Re: test/modules/test_oat_hooks vs. debug_discard_caches=1

From
Tom Lane
Date:
Tomas Vondra <tomas.vondra@enterprisedb.com> writes:
> On 11/19/22 14:51, Andrew Dunstan wrote:
>> On 2022-11-19 Sa 05:34, Tomas Vondra wrote:
>>> I wonder if it'd make sense to have some simple & optional alerting
>>> based on how long ago the machine reported the last result. Send e-mail
>>> if there was no report for a month or so would be enough.

>> This has been part of the buildfarm for a very long time. See the alerts
>> section of the config file.

> I don't think alerting from the client would catch those cases, but
> maybe it's a rare issue and I'm overthinking it.

Those alerts are sent by the buildfarm server, not the client.

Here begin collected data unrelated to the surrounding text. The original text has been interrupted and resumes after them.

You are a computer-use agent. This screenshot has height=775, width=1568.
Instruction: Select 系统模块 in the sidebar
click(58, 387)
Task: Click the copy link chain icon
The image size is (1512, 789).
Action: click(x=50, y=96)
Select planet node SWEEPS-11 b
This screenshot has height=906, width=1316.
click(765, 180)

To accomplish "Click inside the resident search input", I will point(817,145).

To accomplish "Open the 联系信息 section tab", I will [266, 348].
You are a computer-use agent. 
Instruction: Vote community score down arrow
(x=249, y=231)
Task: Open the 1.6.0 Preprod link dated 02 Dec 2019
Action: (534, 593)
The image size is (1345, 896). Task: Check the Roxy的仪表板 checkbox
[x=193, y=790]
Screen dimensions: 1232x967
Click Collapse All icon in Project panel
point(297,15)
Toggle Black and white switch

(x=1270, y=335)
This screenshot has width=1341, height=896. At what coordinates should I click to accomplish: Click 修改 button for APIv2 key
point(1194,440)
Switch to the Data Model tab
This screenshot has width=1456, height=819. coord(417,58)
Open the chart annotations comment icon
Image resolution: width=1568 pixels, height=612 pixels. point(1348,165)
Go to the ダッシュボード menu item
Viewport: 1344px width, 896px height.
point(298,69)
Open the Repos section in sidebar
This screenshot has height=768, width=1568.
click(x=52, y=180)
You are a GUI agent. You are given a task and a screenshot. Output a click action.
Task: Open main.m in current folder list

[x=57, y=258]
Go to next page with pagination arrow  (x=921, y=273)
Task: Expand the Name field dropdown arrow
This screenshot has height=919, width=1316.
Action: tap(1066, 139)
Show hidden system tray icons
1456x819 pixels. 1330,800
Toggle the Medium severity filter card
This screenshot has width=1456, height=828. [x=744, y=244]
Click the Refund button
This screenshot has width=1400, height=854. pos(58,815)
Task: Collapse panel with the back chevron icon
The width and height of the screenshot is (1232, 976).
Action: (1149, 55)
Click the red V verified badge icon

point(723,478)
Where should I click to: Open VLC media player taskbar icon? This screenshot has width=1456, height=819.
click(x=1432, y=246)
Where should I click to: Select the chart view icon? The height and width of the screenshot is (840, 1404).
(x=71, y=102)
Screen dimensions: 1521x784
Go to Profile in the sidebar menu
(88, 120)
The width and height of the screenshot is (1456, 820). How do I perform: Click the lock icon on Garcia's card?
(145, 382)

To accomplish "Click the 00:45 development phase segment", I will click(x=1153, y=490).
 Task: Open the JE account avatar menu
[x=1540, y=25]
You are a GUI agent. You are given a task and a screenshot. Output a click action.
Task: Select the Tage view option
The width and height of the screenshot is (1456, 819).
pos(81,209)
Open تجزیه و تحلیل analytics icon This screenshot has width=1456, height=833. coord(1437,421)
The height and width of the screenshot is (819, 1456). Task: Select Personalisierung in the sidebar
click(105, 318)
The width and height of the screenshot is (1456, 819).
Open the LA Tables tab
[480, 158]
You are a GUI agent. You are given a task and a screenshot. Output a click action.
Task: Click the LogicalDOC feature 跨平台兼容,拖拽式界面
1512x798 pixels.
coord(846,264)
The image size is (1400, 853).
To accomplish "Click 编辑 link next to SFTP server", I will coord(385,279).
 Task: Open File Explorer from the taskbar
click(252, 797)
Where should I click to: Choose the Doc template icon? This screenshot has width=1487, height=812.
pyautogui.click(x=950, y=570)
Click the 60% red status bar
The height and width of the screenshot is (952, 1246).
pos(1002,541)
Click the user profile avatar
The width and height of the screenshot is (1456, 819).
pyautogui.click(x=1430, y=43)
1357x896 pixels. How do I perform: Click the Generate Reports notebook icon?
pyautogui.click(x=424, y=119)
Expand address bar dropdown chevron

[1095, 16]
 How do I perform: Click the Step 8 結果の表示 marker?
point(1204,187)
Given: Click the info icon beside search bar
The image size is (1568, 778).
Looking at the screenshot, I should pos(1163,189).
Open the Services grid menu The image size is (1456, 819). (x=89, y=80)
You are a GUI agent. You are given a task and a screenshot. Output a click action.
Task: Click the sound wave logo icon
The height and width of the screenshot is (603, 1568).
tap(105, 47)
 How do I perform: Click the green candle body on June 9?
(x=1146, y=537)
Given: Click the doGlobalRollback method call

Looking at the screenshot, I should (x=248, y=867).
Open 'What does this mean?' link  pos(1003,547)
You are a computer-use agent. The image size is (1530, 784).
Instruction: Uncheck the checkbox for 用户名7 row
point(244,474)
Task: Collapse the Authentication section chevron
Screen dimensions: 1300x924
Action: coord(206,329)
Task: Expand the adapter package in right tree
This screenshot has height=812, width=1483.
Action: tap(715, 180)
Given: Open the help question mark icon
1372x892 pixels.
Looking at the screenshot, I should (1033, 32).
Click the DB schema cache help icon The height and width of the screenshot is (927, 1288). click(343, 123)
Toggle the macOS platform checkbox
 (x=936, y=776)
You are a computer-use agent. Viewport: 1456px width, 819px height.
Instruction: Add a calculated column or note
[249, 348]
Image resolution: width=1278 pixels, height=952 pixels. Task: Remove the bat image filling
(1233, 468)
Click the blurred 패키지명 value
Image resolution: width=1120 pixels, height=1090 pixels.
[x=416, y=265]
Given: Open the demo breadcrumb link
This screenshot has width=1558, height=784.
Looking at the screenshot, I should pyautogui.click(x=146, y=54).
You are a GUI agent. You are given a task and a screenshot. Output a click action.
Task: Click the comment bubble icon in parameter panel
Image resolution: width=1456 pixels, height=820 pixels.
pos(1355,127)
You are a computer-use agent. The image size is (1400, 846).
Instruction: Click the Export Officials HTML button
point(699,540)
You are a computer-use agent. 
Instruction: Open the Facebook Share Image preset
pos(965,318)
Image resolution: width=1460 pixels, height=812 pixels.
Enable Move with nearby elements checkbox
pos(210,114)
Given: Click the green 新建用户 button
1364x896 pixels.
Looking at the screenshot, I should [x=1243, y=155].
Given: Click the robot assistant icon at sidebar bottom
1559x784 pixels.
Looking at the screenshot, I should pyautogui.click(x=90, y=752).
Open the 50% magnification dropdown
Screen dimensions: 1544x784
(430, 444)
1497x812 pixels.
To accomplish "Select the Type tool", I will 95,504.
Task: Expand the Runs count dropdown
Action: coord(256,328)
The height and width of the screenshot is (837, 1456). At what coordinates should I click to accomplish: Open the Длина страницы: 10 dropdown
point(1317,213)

That has a failure mode of its own: if an animal goes down hard,
the server is left with its last-seen alert setup.  The only
way to not get nagged permanently is to ask Andrew to intervene
manually.  (Ask me how I know.)

            regards, tom lane



Re: test/modules/test_oat_hooks vs. debug_discard_caches=1

From
Andrew Dunstan
Date:
On 2022-11-19 Sa 09:33, Tom Lane wrote:
> Tomas Vondra <tomas.vondra@enterprisedb.com> writes:
>> On 11/19/22 14:51, Andrew Dunstan wrote:
>>> On 2022-11-19 Sa 05:34, Tomas Vondra wrote:
>>>> I wonder if it'd make sense to have some simple & optional alerting
>>>> based on how long ago the machine reported the last result. Send e-mail
>>>> if there was no report for a month or so would be enough.
>>> This has been part of the buildfarm for a very long time. See the alerts
>>> section of the config file.
>> I don't think alerting from the client would catch those cases, but
>> maybe it's a rare issue and I'm overthinking it.
> Those alerts are sent by the buildfarm server, not the client.
>
> That has a failure mode of its own: if an animal goes down hard,
> the server is left with its last-seen alert setup.  The only
> way to not get nagged permanently is to ask Andrew to intervene
> manually.  (Ask me how I know.)
>
>             


True for now. The next release will have a utility command to
disable/enable alerts. The required server changes have already been made.


cheers


andrew


--
Andrew Dunstan
EDB: https://www.enterprisedb.com